RAW DATA Start Marker

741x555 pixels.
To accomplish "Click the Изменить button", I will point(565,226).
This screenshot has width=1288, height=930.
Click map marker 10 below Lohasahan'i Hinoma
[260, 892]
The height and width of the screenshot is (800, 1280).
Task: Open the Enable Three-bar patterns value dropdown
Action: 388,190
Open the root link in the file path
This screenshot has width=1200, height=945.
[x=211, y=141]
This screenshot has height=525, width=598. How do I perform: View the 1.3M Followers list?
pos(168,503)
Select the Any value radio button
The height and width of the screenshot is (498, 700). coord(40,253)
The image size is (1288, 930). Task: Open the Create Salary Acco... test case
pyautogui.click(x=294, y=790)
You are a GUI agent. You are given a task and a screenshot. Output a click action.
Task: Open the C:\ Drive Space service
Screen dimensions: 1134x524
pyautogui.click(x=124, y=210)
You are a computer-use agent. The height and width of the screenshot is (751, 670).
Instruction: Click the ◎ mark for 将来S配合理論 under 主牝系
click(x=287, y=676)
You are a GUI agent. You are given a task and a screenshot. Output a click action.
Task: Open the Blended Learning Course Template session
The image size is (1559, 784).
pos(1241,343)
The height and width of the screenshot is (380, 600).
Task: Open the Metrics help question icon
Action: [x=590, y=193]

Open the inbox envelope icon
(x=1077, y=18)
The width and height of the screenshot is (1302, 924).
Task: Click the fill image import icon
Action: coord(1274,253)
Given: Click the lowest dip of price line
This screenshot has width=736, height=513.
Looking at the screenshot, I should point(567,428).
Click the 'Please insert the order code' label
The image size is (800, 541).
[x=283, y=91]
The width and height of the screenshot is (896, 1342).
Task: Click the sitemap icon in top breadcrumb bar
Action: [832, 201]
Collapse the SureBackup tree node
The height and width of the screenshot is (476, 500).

RAW DATA End Marker

### TASK
Please copy nothing but the lines from the one that holds "This screenshot has width=736, height=513." through the last line of the material above, exactly as written.

### RESULT OF THIS EXERCISE
This screenshot has width=736, height=513.
Looking at the screenshot, I should point(567,428).
Click the 'Please insert the order code' label
The image size is (800, 541).
[x=283, y=91]
The width and height of the screenshot is (896, 1342).
Task: Click the sitemap icon in top breadcrumb bar
Action: [832, 201]
Collapse the SureBackup tree node
The height and width of the screenshot is (476, 500).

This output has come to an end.